Cevap:
Zevk ve safa sürmek için çok yaşamayı istemeye "tûl-i emel" denir, ibadet yapmak için, çok yaşamayı istemek, tûl-i emel olmaz. Tûl-i emel sahipleri, ibadetleri vaktinde yapmazlar, tövbe etmeyi terk ederler. Kalpleri katı olur, ölümü hatırlamazlar. Vaaz ve nasihatten ibret almazlar. Hadis-i şeriflerde buyuruldu ki:
(Lezzetlere son veren şeyi çok hatırlayınız)
(Ölümden sonra olacak şeyleri bildiğiniz gibi, hayvanlar da bilselerdi, yemek için semiz hayvan bulamazdınız.)
Tûl-i emel sahibi, hep dünya malına ve mevkiine kavuşmak için ömrünü harcar, ahireti unutur. Yalnız zevk ve safasını düşünür. Çoluk çocuğunun bir senelik gıdasını hazırlamak, uzun emel olmaz. Bir senelik nafakaya Havâyıc-i aslıyye denir, lüzumlu eşyadan sayılır, Nisab hesabına katılmaz, buna malik olan, zengin sayılmaz. Buna malik olmayan bekâr kimsenin kırk günlük gıda maddesi saklaması caizdir. Daha fazla saklamaları tevekkülü bozar. Hadis-i şeriflerde;
(İnsanların en iyisi ömrü uzun ve ameli güzel olan kimsedir.)
(İnsanların en kötüsü, ömrü uzun, ameli kötü olandır.)
(Ölmek istemeyiniz. Kabir azabı çok acıdır. Ömrü uzun olup İslâmiyete uymak, büyük saadettir.)
(Müslümanlıkta beyazlaşan kıllar, kıyamet günü nur olacaktır) buyuruldu.
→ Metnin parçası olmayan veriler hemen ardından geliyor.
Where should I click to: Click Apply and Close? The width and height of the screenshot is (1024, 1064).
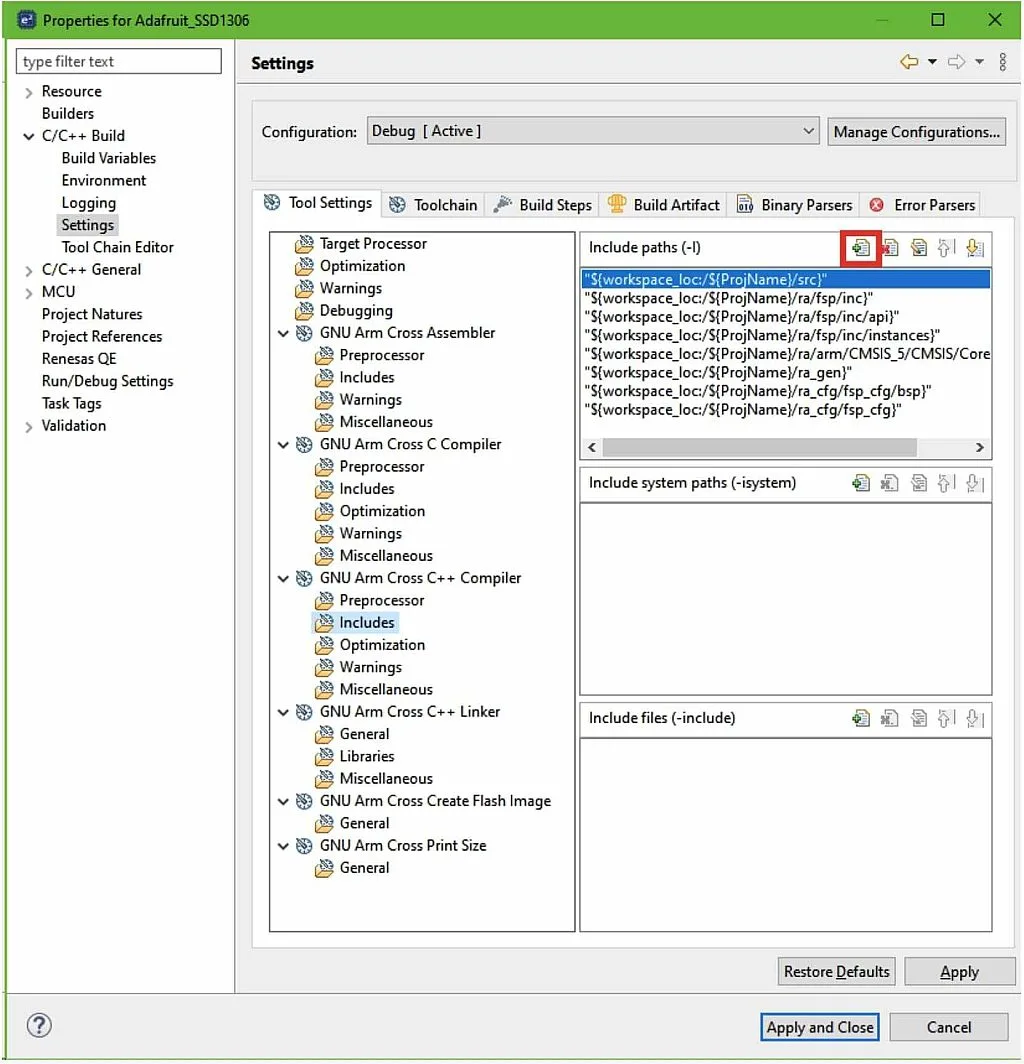pos(819,1027)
Tûl-i emelin sebepleri, dünya zevklerine düşkün olmak, ölümü unutmak ve sıhhatine, gençliğine aldanmaktır. Tûl-i emel hastalığından kurtulmak için, bu sebepleri yok etmek lazımdır. Ölümün her an geleceğini düşünmelidir. Sıhhatin, gençliğin ölüme mani olmadıklarını unutmamalıdır.
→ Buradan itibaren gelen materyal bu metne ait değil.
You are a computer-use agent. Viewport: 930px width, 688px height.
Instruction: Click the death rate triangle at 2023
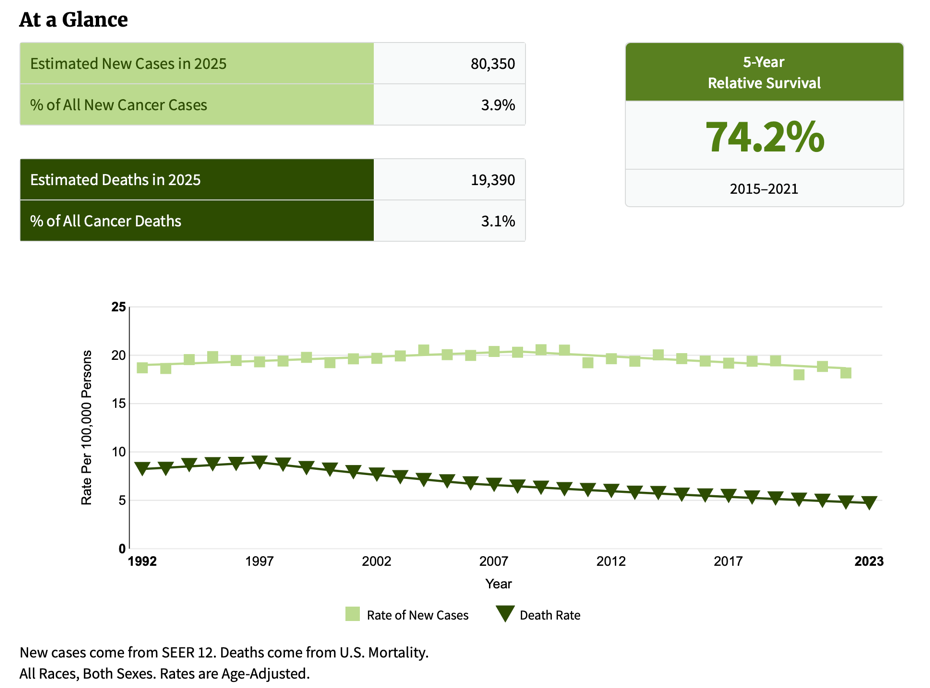869,503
Çocuklardaki ve gençlerdeki ölüm sayısının yaşlılardaki ölüm sayısından çok olduğunu istatistikler göstermektedir. Çok hastaların iyi olup yaşadıkları, çok sağlam kişilerin çabuk öldükleri her zaman görülmektedir. Bir hadis-i şerifte; (Cennete gitmek isteyen, uzun emel sahibi olmasın. Dünya işleri ile uğraşması ölümü unutturmasın. Haram işlemekte Allahtan hayâ etsin) buyuruldu.
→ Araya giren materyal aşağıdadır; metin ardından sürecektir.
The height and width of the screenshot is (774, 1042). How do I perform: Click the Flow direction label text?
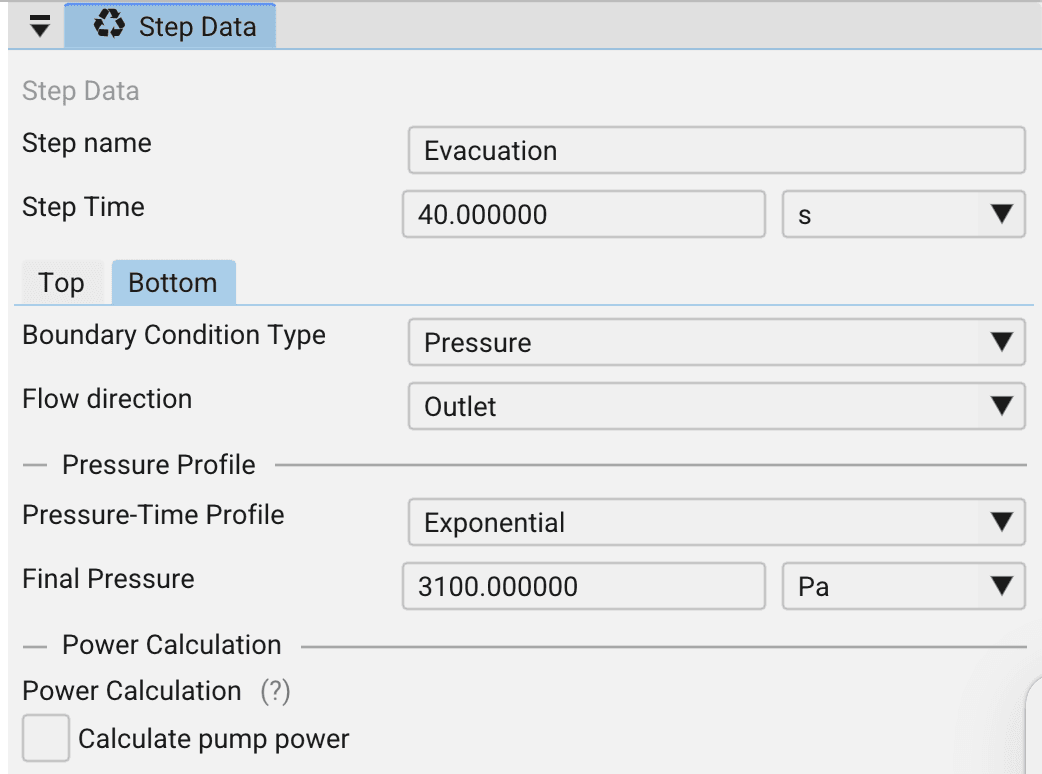pos(107,399)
Haram olan lezzetlerin içinde yaşamak için uzun emel sahibi olmak haramdır. Mubahlarla lezzetlenmek için tûl-i emel sahibi olmak, haram değil ise de, iyi değildir. Çok yaşamayı değil, sıhhat ve afiyet ile yaşamayı istemelidir.
***
Sual: Ezanı vaktinden evvel okumak, cami içinde okumak, oturarak okumak ve teganni yaparak okumak mekruh mudur? Böyle okunan ezanı sünnete uygun tekrar okumak gerekir mi? Sesini takatından fazla yükseltmek ve kıbleye karşı okumamakta mekruh olur mu?
Cevap:
Minarelere konulan hoparlör, bazıları için bir tembellik vâsıtası olmuş, ezanı karanlık odalarda oturarak ve sünnete uymayarak okumalarına sebep olmuştur. (Fetâvâ-yı Hindiyye)de diyor ki, (Ezanı vaktinden evvel okumak, cami içinde okumak, oturarak okumak ve sesini takatından fazla yükseltmek ve kıbleye karşı okumamak ve teganni yaparak okumak mekruhtur. İkamet okunurken gelen, oturur. Sonra, müezzin Hayye-alelfelâh derken, herkesle kalkar). İbni Âbidîn namazı anlatmağa başlarken diyor ki, (Vaktinde okunan ezan, İslâm ezanı olur. Vakitsiz okunan ezan, konuşmak olur. Din ile alay etmek olur). Asırlarca, göklere doğru uzanan, manevi süslerimiz minareler de, bu kötü bidat yüzünden, birer hoparlör direği hâline getirilmektedir. İslâm âlimleri fennin bulduklarını hep iyi karşılamıştır. Radyo, televizyon ve hoparlörle, her yerde faydalı yayınlar yapılması da sevabdır. Fakat, ibadetleri hoparlörün tırmalayıcı sesi ile yapmak câiz değildir.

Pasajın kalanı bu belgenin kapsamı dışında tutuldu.